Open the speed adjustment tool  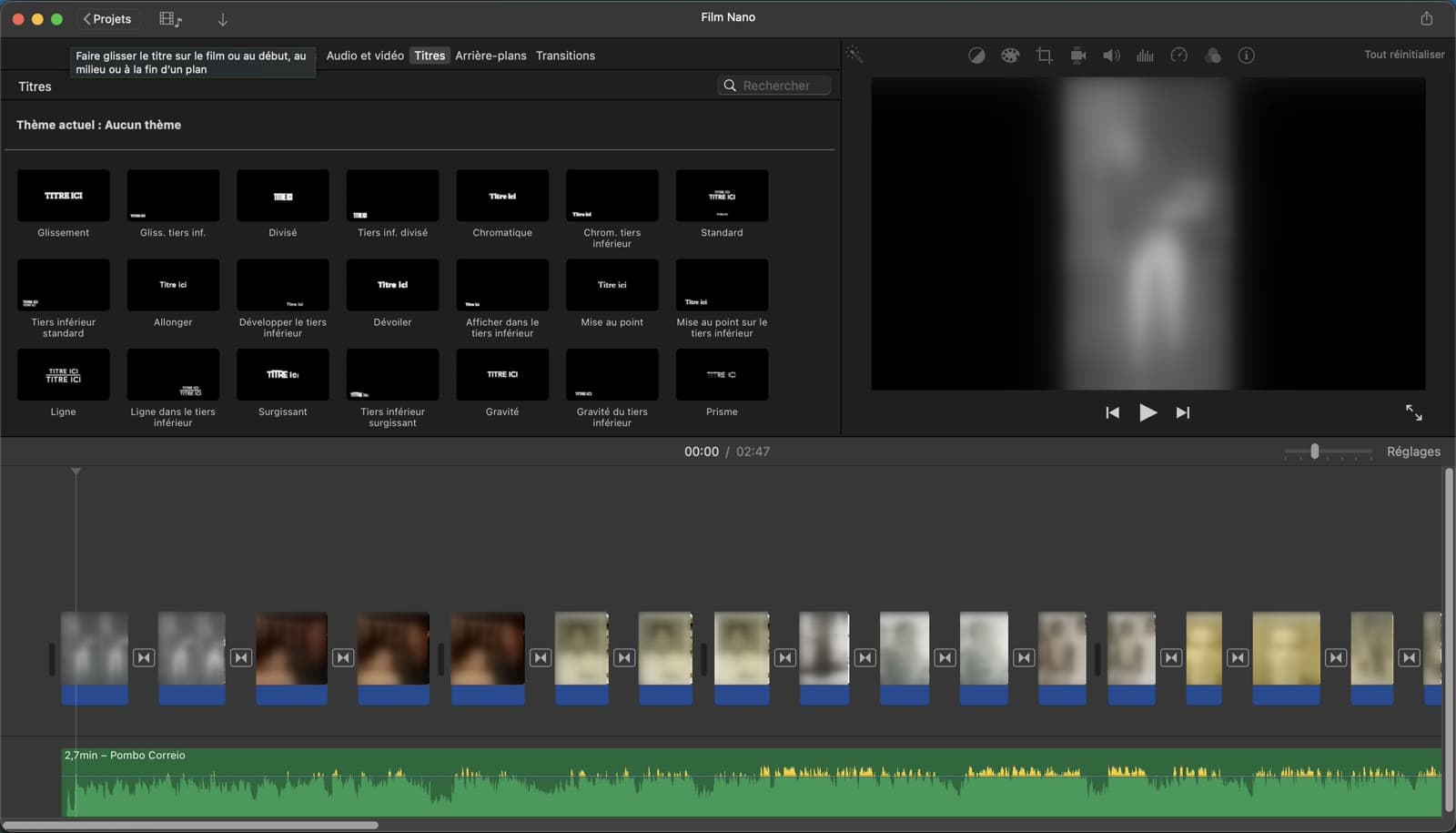[1178, 56]
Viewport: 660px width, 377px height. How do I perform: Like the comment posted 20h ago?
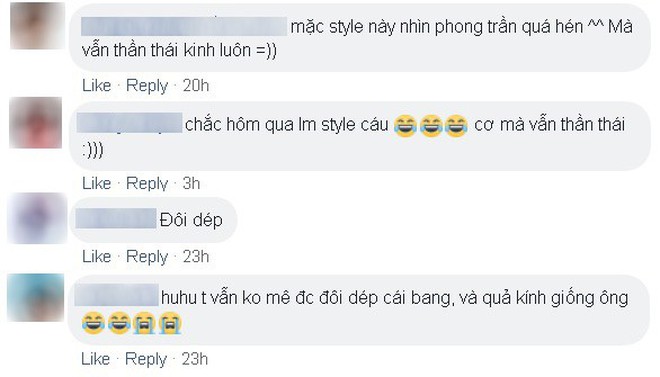click(x=96, y=85)
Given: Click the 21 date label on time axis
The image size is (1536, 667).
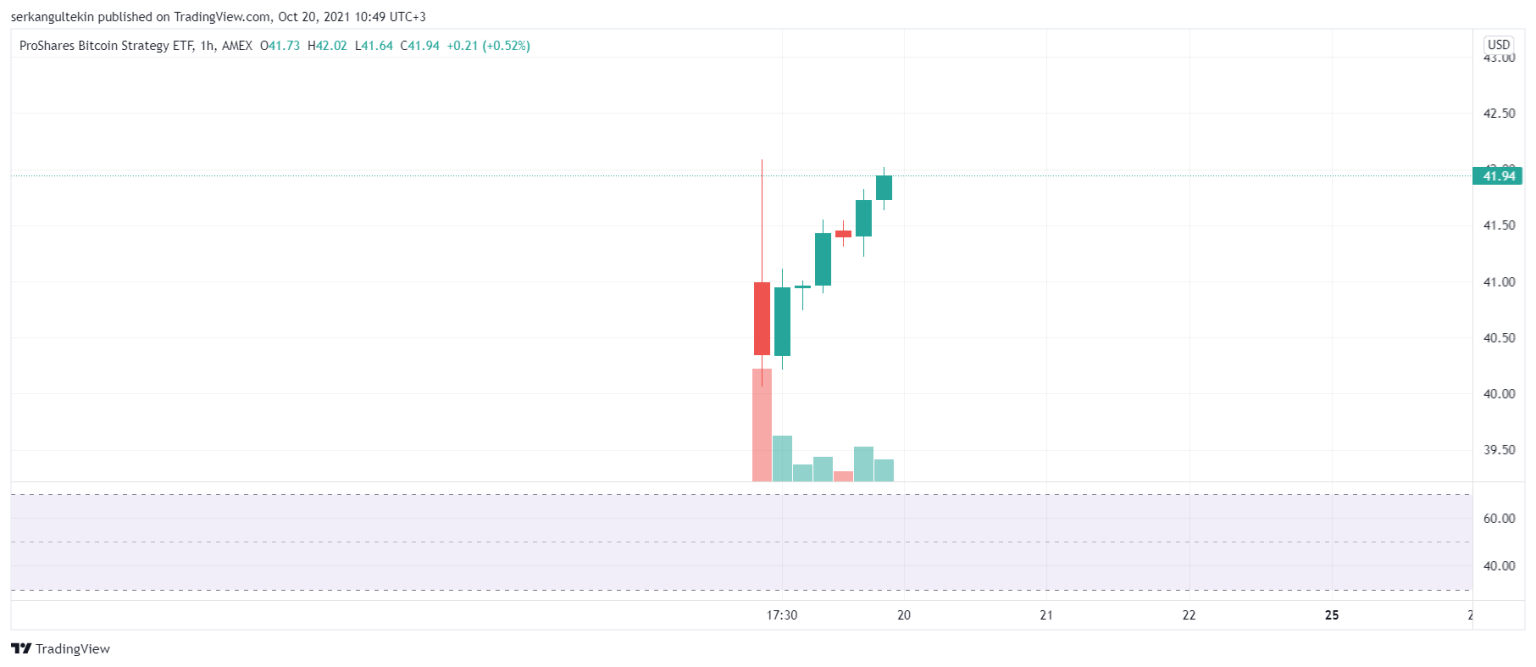Looking at the screenshot, I should (x=1047, y=615).
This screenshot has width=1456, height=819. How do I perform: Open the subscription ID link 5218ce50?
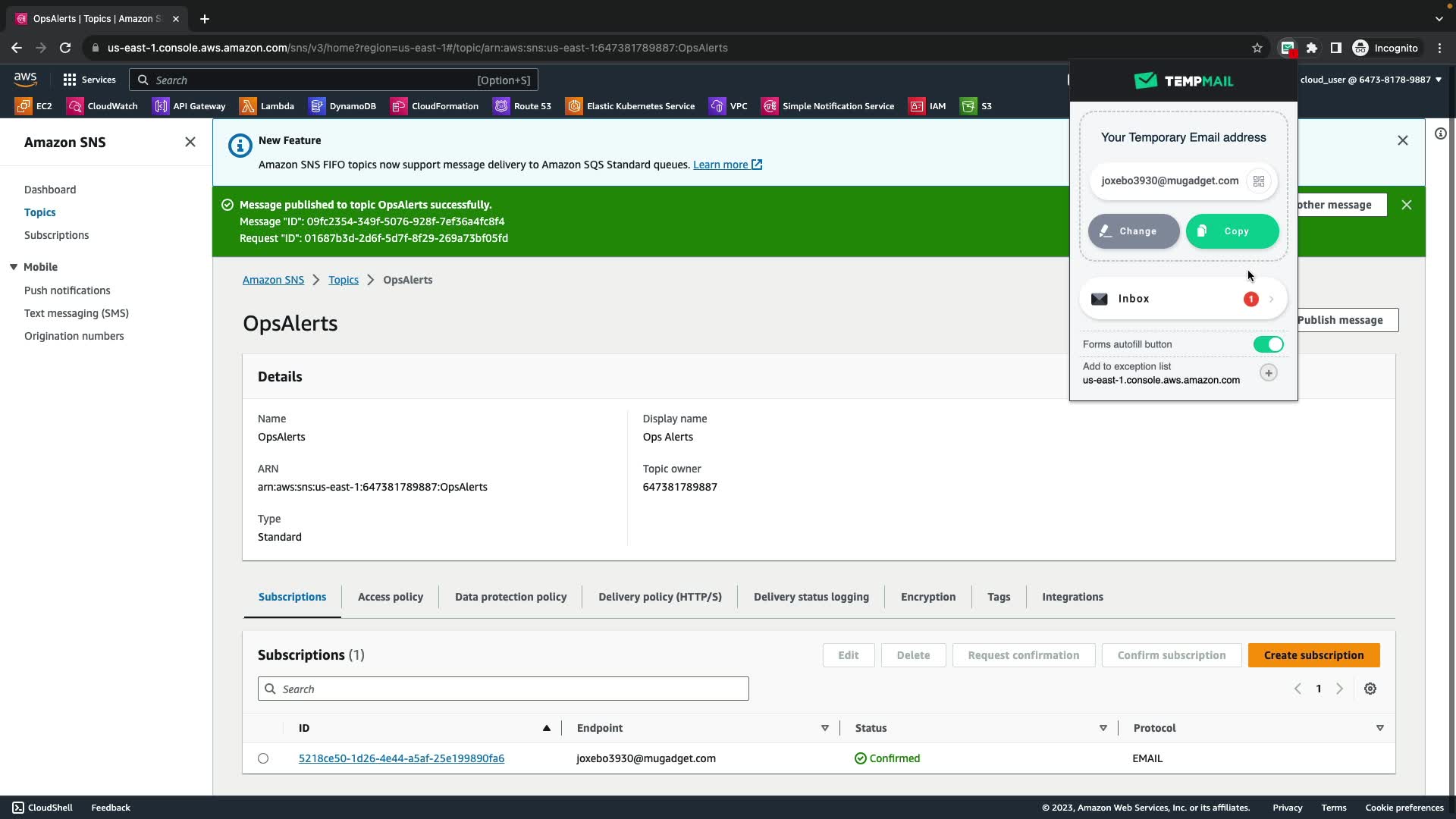pos(401,758)
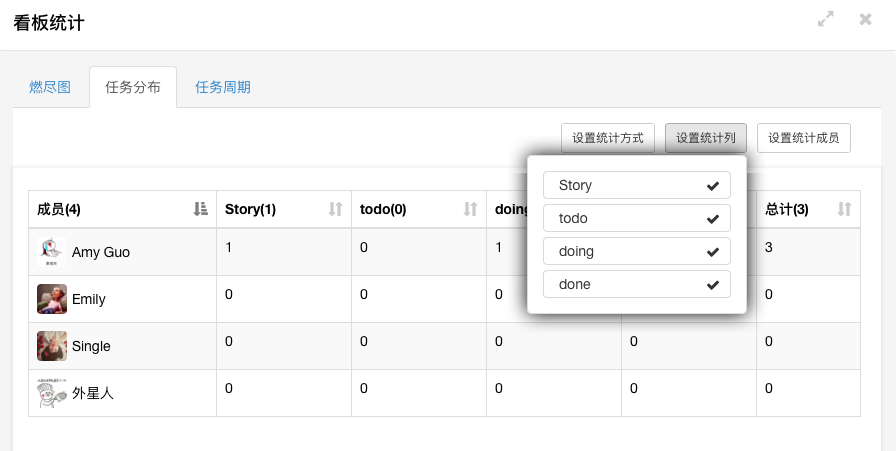896x451 pixels.
Task: Switch to the 燃尽图 tab
Action: point(50,87)
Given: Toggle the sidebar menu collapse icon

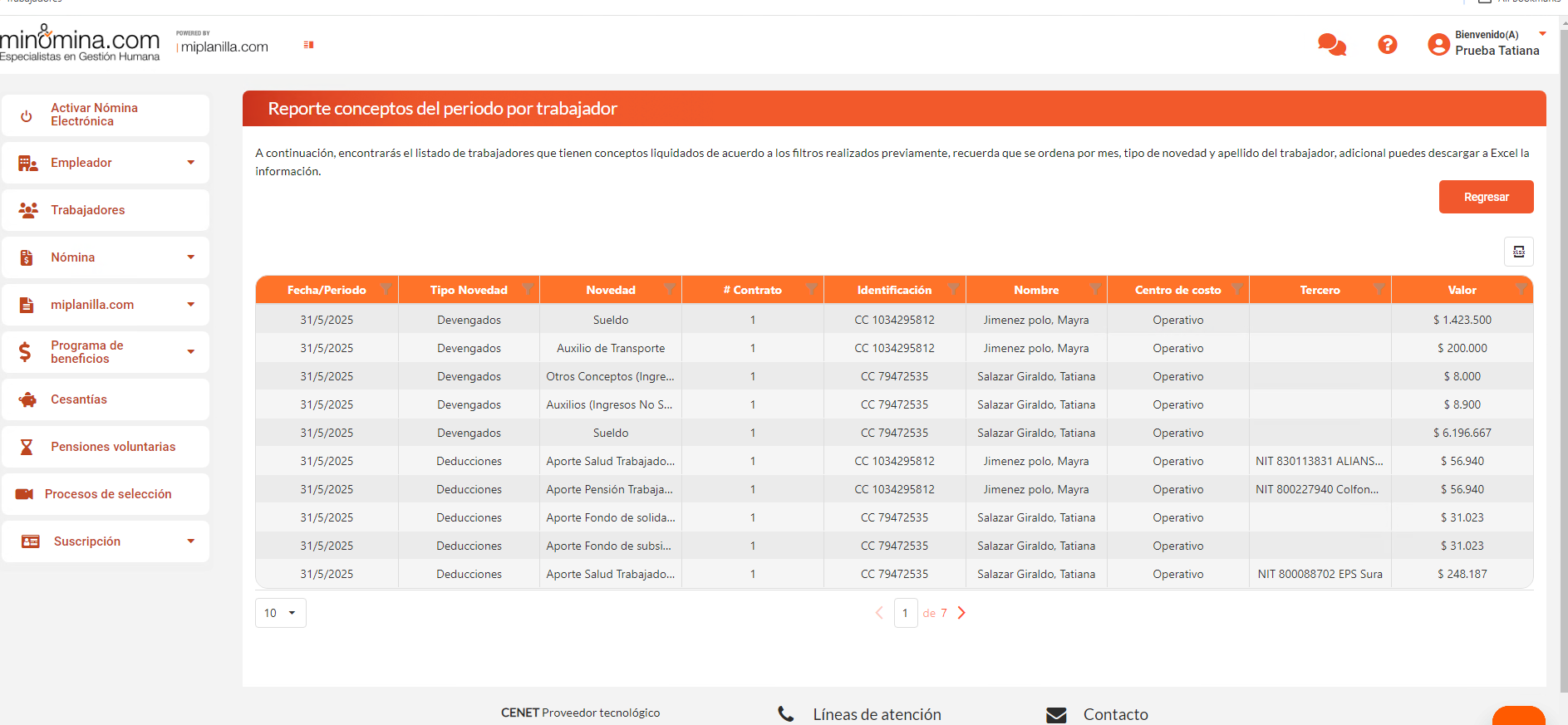Looking at the screenshot, I should 308,45.
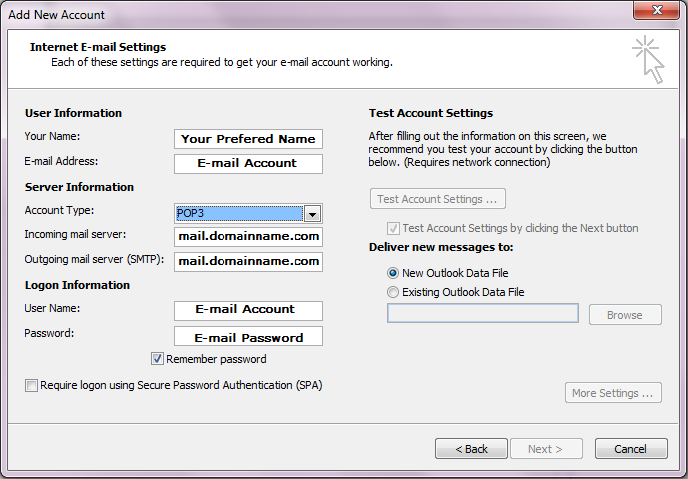Focus the Outgoing mail server (SMTP) field

click(x=248, y=261)
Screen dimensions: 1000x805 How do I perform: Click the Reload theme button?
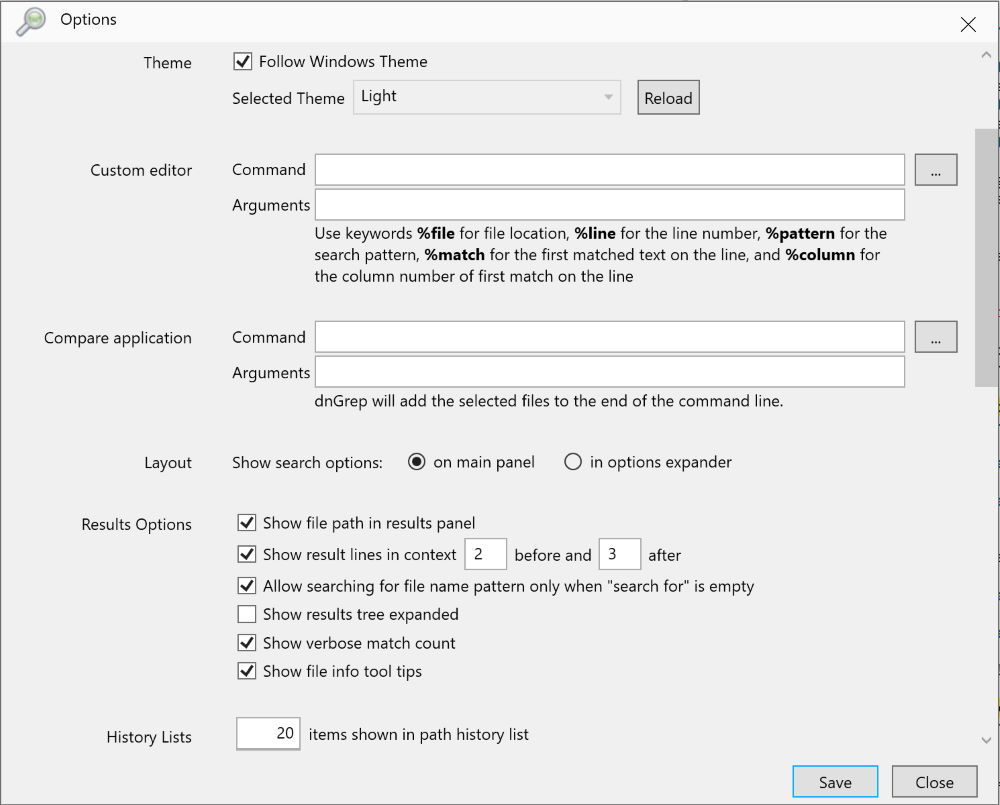tap(667, 97)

___

Reproduce word for word the part of the listing that opens with the line containing "Viewport: 660px width, 377px" and runs through the final line of the listing, both included, leaving out the pictures.

Viewport: 660px width, 377px height. How do I perform: Like the comment posted 20h ago?
click(x=96, y=85)
Given: Click the 21 date label on time axis
The image size is (1536, 667).
Looking at the screenshot, I should (x=1047, y=615).
This screenshot has width=1456, height=819. How do I perform: Open the subscription ID link 5218ce50?
pos(401,758)
896x451 pixels.
Task: Switch to the 燃尽图 tab
Action: point(50,87)
Given: Toggle the sidebar menu collapse icon

Looking at the screenshot, I should 308,45.
Focus the Outgoing mail server (SMTP) field

click(x=248, y=261)
Screen dimensions: 1000x805 How do I perform: Click the Reload theme button?
tap(667, 97)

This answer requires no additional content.